EXERCISE PROMPT:
Copy task, pictures excluded: set down exactly the lines from the one containing "You are a GUI" to the end of the data below.

RECORDS PROVIDED:
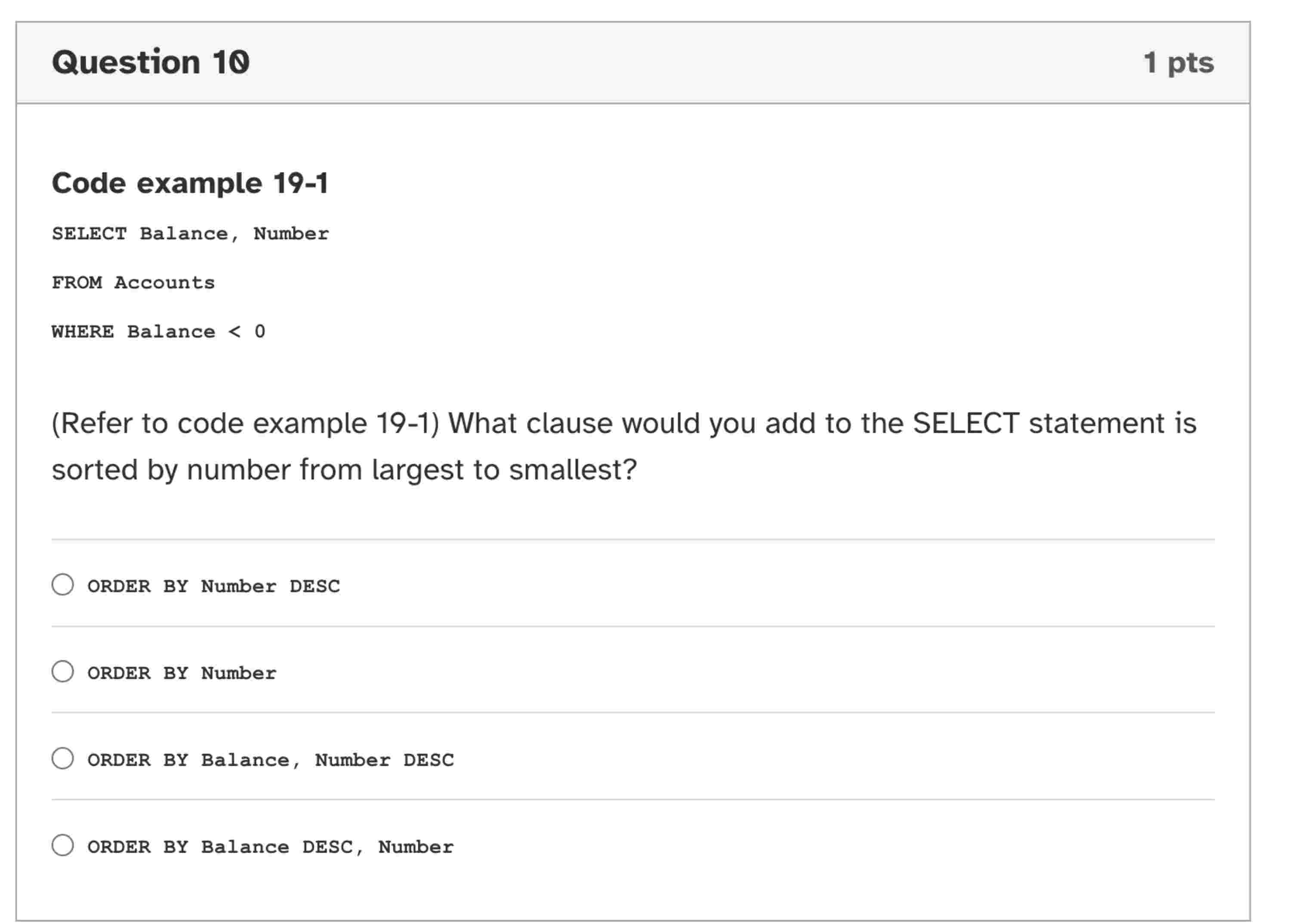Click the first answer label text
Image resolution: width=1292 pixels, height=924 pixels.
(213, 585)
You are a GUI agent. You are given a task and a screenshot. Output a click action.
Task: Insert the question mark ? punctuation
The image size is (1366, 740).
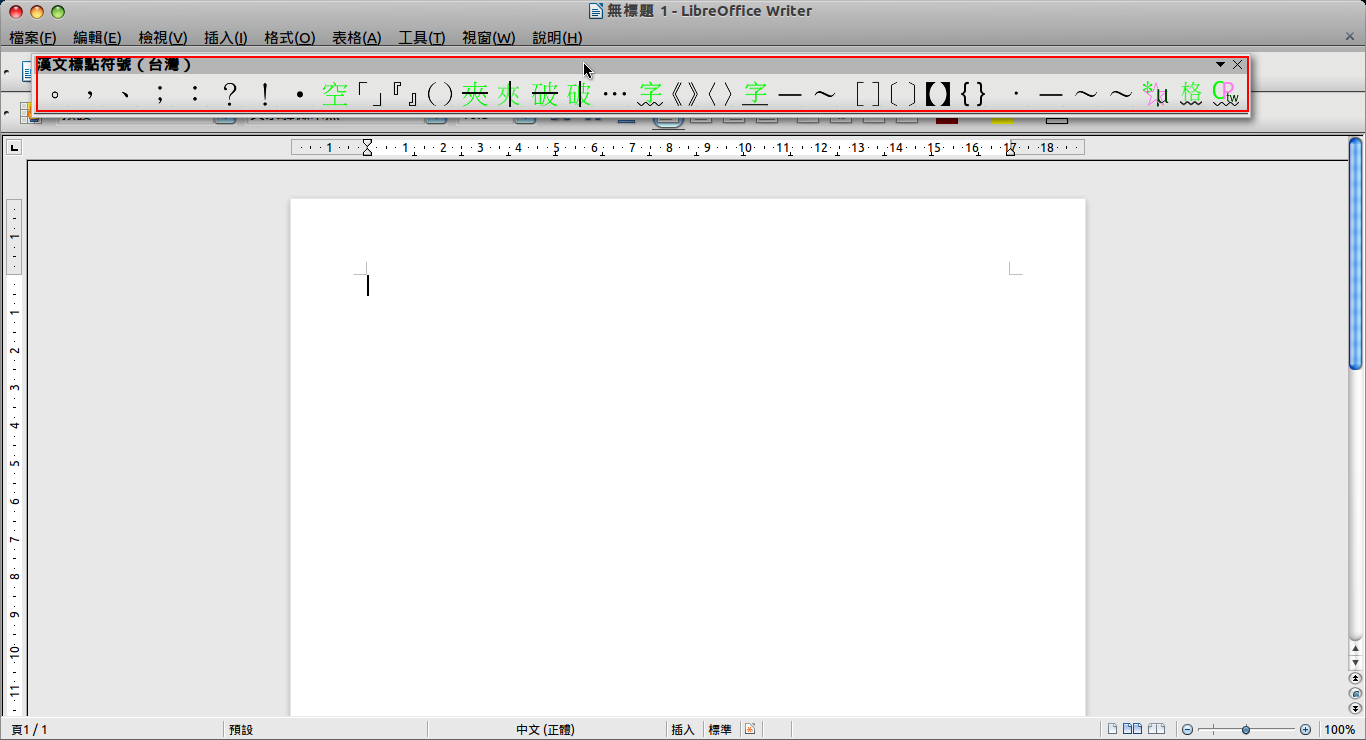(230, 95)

TASK RESULT:
You are a GUI agent. You are given a task and a screenshot. Output a click action.
Task: Insert the question mark ? punctuation
The image size is (1366, 740).
(230, 95)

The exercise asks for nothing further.